Sur base de quels éléments techniques croyez-vous à la fraude avec la machine à voter?
Qui ne connait pas comment sont gérés les bulletins restants après le vote ? On remplissait avec le nom de candidat pour qui on n'était favorable. Mais aujourd'hui avec un simple clic, en une minute on peut remplir 300 bulletins restants, donc ça accélère la fraude.
Sans machine à voter, en 2006 et 2011, l'opposition a toujours décriée la fraude...
Si la proportion de la fraude était de deux ou de trois, avec la machine à voter, elle sera de 10 ou de 20.
Et c'est quoi la solution à cette crise de confiance sur les outils de vote?
La solution, c'est une bonne surveillance du scrutin en interne et en externe avec les bulletins papiers. C'est ce que veut le calendrier électoral qui prévoit l'impression des bulletins. Nulle part on parle de machine à voter.
Mais pour la Ceni, s'il faut accéder à cette exigence, il faudra reporter les élections...
C'est ça le piège. Le calendrier électoral ne parle pas de la machine à voter. Il prévoit l'impression des bulletins. Donc, on peut recourir à ces bulletins papiers sans impacter négativement le délai du 23 décembre 2018.
Votre avis est politique, mais la Ceni tient un avis technique...
Cet organe technique, c'est une cellule des stratégies électorales du pouvoir. La Ceni travaille en harmonie avec le pouvoir actuel.
Allez-vous participez aux élections ou pas?
Nous allons aux élections mais pas n'importe quelles élections. Elles doivent être inclusives,transparentes, sans machine à voter et sans fichier infecté.
Au cas contraire?
Les leaders de l'opposition se sont prononcés déjà. L'opposition prendra ses responsabilités.
Puis il y aura un matin et un soir?
Ce matin là peut être porteur d'événements, et un soir qui être porteur aussi d'événements.
Et le ciel ne tombera pas aussi dit le gouvernement...
Le ciel n'est jamais tombé aucune fois. Mais on a connu des fins assez tragiques de certains systèmes politiques sans que le ciel ne tombe.
Priorité financement exclusif des élections car un domaine de souveraineté dit le gouvernement, quelle est votre réaction?
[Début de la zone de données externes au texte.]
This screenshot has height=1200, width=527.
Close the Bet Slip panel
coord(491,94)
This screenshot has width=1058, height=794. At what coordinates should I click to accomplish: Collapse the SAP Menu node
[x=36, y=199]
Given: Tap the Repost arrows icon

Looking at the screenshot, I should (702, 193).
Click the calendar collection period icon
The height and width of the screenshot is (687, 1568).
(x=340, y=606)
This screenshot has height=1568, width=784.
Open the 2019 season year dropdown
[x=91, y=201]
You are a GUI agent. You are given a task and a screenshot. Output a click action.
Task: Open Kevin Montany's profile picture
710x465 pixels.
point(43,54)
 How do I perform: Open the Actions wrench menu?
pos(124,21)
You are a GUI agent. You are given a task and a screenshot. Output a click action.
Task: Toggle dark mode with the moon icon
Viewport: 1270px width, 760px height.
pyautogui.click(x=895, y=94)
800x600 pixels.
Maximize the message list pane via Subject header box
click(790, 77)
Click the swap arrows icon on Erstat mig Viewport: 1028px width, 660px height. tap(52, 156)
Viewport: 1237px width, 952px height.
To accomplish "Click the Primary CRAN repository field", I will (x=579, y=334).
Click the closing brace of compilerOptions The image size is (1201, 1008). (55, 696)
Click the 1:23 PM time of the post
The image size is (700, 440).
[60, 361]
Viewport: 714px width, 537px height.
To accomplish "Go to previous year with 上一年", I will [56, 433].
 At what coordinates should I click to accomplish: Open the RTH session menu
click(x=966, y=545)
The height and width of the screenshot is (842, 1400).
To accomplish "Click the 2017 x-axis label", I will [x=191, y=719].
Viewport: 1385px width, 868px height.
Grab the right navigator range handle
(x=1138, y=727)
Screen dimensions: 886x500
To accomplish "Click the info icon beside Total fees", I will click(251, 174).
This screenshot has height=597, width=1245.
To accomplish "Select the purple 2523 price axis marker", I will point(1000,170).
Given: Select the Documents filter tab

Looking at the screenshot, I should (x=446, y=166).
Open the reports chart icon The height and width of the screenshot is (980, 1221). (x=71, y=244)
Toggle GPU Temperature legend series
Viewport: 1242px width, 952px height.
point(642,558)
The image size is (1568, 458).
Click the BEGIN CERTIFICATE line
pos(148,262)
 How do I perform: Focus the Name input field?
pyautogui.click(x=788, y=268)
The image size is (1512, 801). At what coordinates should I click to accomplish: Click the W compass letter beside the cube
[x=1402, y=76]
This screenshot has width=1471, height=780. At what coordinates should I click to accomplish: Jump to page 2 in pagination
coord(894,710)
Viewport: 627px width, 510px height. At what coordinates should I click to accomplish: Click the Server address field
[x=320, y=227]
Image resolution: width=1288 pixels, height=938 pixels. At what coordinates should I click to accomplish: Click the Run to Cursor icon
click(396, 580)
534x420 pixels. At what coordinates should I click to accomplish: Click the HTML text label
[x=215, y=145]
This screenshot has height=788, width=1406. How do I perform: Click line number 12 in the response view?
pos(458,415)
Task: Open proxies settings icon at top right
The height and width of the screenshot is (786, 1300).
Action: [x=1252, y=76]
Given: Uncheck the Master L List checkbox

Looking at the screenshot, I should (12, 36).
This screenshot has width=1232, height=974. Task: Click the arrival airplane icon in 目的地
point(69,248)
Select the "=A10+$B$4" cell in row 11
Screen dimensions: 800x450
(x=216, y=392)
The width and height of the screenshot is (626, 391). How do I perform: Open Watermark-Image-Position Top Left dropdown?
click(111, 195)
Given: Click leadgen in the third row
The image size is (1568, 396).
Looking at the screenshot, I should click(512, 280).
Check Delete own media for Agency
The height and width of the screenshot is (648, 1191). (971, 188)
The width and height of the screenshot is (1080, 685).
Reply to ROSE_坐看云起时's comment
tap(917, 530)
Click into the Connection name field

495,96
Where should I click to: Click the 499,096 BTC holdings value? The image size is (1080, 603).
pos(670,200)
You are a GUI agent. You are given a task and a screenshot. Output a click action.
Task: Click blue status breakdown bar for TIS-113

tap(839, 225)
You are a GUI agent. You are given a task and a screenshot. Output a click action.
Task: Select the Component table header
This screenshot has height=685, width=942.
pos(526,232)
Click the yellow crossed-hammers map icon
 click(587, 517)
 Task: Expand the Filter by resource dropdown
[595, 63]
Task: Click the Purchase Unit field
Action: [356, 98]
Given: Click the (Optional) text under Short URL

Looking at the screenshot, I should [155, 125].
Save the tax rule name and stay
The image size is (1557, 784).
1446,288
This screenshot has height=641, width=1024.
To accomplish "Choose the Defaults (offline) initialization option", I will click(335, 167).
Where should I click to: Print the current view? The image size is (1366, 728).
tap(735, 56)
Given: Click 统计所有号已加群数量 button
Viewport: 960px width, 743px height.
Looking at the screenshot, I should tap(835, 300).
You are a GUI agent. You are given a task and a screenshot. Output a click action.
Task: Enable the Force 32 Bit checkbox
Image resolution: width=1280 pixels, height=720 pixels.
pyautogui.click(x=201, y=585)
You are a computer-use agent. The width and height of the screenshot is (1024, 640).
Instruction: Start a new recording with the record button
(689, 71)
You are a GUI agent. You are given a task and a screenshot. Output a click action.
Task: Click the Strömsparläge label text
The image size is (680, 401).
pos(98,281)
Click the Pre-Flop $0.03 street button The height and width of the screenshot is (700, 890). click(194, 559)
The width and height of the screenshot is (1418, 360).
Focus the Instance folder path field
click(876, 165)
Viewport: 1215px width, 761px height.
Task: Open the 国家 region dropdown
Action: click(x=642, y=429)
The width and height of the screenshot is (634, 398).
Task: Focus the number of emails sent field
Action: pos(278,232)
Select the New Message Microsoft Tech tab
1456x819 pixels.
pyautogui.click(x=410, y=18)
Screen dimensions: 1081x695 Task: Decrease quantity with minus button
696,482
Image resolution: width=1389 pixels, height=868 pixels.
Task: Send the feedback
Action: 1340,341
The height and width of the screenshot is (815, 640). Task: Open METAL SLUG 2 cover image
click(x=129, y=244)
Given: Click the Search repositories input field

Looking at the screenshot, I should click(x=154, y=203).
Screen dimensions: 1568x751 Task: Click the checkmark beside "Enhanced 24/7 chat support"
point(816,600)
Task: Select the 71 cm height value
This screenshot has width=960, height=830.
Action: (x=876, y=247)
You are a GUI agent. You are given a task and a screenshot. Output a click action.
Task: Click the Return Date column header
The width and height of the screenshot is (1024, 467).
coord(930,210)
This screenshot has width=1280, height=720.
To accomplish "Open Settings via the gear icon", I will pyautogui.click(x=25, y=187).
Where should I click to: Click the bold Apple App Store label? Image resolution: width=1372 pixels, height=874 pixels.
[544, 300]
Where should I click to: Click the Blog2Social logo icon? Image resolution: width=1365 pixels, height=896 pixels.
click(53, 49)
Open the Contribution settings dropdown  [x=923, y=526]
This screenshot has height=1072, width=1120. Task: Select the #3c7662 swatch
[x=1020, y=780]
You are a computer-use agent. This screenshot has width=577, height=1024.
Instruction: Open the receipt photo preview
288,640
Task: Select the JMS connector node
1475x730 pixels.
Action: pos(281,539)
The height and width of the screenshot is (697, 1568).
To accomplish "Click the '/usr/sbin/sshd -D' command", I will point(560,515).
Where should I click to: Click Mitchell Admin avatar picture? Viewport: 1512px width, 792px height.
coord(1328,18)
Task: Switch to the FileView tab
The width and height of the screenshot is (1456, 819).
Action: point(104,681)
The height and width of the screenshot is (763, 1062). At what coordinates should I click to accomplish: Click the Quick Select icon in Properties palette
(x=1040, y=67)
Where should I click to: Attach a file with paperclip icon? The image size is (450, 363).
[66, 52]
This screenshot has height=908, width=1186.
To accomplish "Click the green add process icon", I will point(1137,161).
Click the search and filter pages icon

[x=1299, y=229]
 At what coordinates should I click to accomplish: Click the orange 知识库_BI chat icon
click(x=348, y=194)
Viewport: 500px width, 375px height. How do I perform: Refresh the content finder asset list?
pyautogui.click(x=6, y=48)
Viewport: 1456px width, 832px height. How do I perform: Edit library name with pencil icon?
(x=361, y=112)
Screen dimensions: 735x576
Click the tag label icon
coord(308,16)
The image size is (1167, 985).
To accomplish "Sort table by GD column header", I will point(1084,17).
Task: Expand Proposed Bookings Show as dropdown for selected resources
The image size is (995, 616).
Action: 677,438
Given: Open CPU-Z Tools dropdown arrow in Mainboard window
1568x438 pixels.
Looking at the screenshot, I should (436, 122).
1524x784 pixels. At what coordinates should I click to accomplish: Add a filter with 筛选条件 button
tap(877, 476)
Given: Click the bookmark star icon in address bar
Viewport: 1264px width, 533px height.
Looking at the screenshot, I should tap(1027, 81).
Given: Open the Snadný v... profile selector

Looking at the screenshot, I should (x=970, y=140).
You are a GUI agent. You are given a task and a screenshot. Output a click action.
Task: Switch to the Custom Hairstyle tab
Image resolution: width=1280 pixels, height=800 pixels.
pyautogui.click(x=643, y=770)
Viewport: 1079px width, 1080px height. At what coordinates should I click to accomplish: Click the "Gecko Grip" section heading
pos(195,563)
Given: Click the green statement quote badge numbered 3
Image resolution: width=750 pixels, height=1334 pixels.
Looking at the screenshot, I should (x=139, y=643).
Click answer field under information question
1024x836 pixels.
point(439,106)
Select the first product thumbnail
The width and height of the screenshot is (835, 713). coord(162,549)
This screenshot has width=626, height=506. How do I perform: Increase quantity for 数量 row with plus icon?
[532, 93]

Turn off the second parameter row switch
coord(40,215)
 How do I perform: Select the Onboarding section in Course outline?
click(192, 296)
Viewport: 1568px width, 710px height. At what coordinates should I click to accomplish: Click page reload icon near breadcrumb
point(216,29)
Depuis quand ce régime fait cas de la souveraineté. C'est un souverainisme opportuniste et c'est le genre de souverainisme auquel les dictatures se réfèrent souvent comme par avant des méfaits qu'elles causent à leurs populations. La souveraineté ne signifie pas organiser n'importe quelles élections, la souveraineté ne signifie pas violer impunément les droits humains, la souveraineté ne signifie pas une mauvaise gestion. La souveraineté, c'est vouloir atteindre les aspirations légitimes du peuple souverain avec des moyens qu'on se choisit conformément au droit international. Lorsque je dis conformément au droit international, aujourd'hui il y a des paradigmes qui consacrent les relations internationales. Vous avez la légitimité démocratique par exemple, c'est à dire le peuple doit se choisir librement ses dirigeants, pas en fraude. Je ne sais s'il y a la liberté aujourd'hui. On ne peut parler liberté de choix dès lors qu’il y a restriction des libertés, dès lors qu'il y a des candidats qui sont arbitrairement et irrégulièrement exclus du processus, dès lors qu'il y en a qui sont emprisonnés. On ne peut parler de souveraineté dans ces conditions. La matière électorale n'est pas une matière de politique intérieure, puisque lorsque elle n'est pas bien gérée, elle déstabilise les institutions, et peut impacter négativement les voisins, l'ordre public international, des conflits résultent de l'organisation des élections désordonnées. Il faut intégrer tout cela et comprendre que les élections ne sont pas une affaire de politique intérieure des États aujourd'hui dans ce village mondial.